Parents of children with dyslexia have an important role in the detection and treatment of success in their children. However, standard scales in this context are not suitable for use among parents. The main aim of the current study was to find the most important indicators of dyslexia according to parents' reports and statements. First, a list of parent reports on dyslexia was developed. Then, according to the DSM-5 criteria (by clinicians), children were divided into two categories: children with dyslexia and healthy controls. Then, four Machine Learning (ML) algorithms-Logistic Regression, Random Forest, Extreme Gradient Boosting (XGBoost), and ensemble methods-were used to extract the most relevant predictors. To predict dyslexia, recursive feature elimination chose the five most important variables from 35 parent-reported items. Logistic Regression, Random Forest, XGBoost, and ensemble models were used in R-Studio. The ensemble model was the best. The most important were "Word Guessing," "Letter Confusion," "Letter-Sound Association," "Slow Reading," and "Letter Order Reversal." The study revealed that ML models can accurately identify dyslexia by analyzing parent-reported indicators. The five key predictors "Word Guessing," "Letter Confusion," "Letter-Sound Association," "Slow Reading," and "Letter Order Reversal" provide essential information for detecting dyslexia early.

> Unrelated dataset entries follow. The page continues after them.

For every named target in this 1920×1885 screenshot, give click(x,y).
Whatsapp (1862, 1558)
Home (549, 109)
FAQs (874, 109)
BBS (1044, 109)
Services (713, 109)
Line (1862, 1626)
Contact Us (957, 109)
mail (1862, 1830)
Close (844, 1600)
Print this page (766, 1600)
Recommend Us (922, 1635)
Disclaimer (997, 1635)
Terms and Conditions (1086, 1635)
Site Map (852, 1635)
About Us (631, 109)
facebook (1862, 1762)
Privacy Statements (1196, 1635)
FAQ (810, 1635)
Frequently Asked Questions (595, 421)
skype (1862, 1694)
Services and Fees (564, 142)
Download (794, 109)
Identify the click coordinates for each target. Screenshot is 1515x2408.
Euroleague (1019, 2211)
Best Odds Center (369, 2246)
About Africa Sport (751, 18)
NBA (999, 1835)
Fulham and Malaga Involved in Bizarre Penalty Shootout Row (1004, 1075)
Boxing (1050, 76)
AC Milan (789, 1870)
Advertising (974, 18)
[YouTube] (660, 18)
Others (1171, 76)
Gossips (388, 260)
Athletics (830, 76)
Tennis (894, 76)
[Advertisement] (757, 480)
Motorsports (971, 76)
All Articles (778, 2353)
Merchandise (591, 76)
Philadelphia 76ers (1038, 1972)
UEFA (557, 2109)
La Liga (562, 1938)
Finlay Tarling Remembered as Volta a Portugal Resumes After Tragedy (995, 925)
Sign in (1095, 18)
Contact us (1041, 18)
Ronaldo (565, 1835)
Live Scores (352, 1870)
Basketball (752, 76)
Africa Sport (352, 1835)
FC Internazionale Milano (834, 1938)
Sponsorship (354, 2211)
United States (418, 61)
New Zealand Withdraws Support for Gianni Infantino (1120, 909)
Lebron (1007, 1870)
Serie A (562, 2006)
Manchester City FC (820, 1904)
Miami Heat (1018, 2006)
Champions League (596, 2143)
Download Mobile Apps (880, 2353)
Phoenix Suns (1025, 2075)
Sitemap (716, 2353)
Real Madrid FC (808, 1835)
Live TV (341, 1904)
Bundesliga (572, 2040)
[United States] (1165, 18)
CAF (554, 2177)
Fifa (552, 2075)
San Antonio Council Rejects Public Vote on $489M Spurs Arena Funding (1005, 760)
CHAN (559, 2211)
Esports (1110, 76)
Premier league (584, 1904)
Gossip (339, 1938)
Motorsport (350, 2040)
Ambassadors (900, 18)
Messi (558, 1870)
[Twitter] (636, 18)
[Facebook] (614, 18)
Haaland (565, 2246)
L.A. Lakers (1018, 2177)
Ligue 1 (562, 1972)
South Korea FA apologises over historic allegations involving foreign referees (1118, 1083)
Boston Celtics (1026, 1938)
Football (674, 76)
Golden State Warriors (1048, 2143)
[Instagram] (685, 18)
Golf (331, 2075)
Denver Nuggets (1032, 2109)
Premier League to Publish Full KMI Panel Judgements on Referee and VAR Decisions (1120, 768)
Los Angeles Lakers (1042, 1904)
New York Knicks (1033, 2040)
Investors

使用先进的机器学习模型检测儿童阅读障碍:从筛选到诊断的研究。
阅读障碍儿童的父母在发现和治疗孩子的成功方面起着重要的作用。然而,在这种情况下,标准量表不适合在父母之间使用。当前研究的主要目的是根据父母的报告和陈述找到阅读障碍最重要的指标。首先,开发了一份关于阅读障碍的家长报告清单。然后,根据DSM-5标准(由临床医生),将儿童分为两类:阅读障碍儿童和健康对照组。然后,使用四种机器学习(ML)算法-逻辑回归,随机森林,极端梯度增强(XGBoost)和集成方法-提取最相关的预测因子。为了预测阅读障碍,递归特征消除从35个父母报告的项目中选择了五个最重要的变量。在R-Studio中使用了逻辑回归、随机森林、XGBoost和集成模型。整体模型是最好的。最重要的是“猜词”、“字母混淆”、“字母与声音的联系”、“慢读”和“字母顺序颠倒”。研究表明,ML模型可以通过分析父母报告的指标来准确识别阅读障碍。五个关键的预测指标“猜词”、“字母混淆”、“字母-声音关联”、“阅读缓慢”和“字母顺序颠倒”为早期发现阅读障碍提供了重要信息。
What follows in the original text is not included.